DUBAI: S&P Global, the ratings agency, painted a grim picture for the real estate sector in Dubai, with a meaningful recovery in property prices expected only after 2022.
At a presentation to journalists in the Dubai International Financial Center, S&P analyst Sapna Jagtiani said that under the firm’s “base case scenario,” the Dubai real estate market would fall by between 5 and 10 percent this year, roughly the same as the fall in 2018, which would bring property prices to the levels seen at the bottom of the last cycle in 2010, in the aftermath of the global financial crisis.
“On the real estate side we continue to have a very grim view of the market. While we expect prices to broadly stabilize in 2020, we don’t see a meaningful recovery in 2021. Relative to the previous recovery cycle, we believe it will take longer time for prices to display a meaningful recovery,” she said.
S&P’s verdict adds to several recent pessimistic assessments of the Dubai real estate market. Jagtiani said that conditions in the other big UAE property market, in Abu Dhabi, were not as negative, because “Abu Dhabi never did ramp up as much in 2014 and 2015 as Dubai.” S&P does not rate developers in the capital.
She added that a “stress scenario” could arise if government and royal family related developers — such as Emaar Properties, Meraas, Dubai Properties and Nakheel — which have attractive land banks and economies of scale, continue to launch new developments.

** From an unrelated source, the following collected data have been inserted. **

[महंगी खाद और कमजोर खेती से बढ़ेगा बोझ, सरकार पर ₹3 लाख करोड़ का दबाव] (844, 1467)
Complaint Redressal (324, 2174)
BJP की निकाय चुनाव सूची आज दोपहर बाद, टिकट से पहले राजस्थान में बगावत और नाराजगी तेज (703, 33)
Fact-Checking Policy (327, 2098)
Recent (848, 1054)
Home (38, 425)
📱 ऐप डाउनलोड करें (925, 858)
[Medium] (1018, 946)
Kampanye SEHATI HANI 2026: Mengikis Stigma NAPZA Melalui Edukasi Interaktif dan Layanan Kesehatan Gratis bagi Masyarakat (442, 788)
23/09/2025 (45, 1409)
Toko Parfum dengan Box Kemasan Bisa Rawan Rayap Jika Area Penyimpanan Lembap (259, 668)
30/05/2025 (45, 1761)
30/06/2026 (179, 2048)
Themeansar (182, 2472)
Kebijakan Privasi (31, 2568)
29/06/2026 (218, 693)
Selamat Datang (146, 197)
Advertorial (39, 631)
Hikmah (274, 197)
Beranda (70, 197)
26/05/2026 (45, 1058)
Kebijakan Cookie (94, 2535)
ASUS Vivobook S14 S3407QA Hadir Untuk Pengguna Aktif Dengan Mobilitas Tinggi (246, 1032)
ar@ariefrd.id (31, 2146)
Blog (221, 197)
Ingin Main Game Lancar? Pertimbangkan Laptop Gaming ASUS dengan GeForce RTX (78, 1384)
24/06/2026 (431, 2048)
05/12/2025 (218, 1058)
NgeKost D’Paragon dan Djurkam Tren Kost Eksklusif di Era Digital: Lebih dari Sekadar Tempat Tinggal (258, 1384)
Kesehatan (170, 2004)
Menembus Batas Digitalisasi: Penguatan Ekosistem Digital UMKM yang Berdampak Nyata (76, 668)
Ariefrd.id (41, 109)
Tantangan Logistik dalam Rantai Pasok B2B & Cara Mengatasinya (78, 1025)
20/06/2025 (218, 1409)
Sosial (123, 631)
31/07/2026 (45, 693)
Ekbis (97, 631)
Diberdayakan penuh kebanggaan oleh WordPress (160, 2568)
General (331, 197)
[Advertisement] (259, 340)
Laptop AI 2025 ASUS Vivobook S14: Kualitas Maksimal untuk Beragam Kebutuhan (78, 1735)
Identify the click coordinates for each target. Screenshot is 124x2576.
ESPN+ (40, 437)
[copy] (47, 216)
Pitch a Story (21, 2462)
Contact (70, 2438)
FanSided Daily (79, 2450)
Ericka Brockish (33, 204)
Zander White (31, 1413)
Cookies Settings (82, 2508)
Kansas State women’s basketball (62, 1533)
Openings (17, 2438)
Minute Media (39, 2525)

“In such a scenario, we think residential real estate prices could decline by 10-15 percent in 2019 and a further 5-10 percent in 2020. In this case, we expect no upside for Dubai residential real estate prices in 2021, as we expect it will take a while for the market to absorb oversupply,” she said.
S&P recently downgraded Damac, one of the biggest Dubai-based developers, to BB- rating, on weak market prospects.
However, Jagtiani said that, despite the “significant oversupply” from existing projects, several factors should held stabilize the market: Few, if any, major product launches; improved affordability and “bargain hunting” by bulk buyers; and a resurgence of Asian, especially Chinese, investor interest in the market.
Jagtiani also said that government measures such as new ownership and visa regulations and reduction in government fees could help prevent prices falling more sharply, as well as “increased economic activity related to Dubai Expo 2020, which is expected to attract about 25 million visitors to the emirate.”
The outlook on property was part of a challenging assessment of the credit-worthiness of the emirate. “In our view, credit conditions deteriorated in Dubai in 2018, reducing the government’s ability to provide extraordinary financial support to its government related entities (GREs) if needed,” S&P said in a report. “The negative outlook on Dubai Electricity and Water
Authority (DEWA) partly reflects our concern that a real estate downturn beyond our base case could out increased pressure on government finances,” the report said.
It pointed out that about 70 percent of government revenues come from non-tax sources, including land transfer and mortgage registration fees, as well as charges for housing and municipality liabilities, as well as dividends from real estate developers it controls, like Emaar and Nakheel.
S&P was generally comfortable with the credit ratings of the emirate’s banking system, which has an estimated 20 percent exposure to real estate. “Banks in the UAE tend to generally display a good level of profitability and capitalization, giving them a good margin to absorb a moderate increase in risks,” the report said.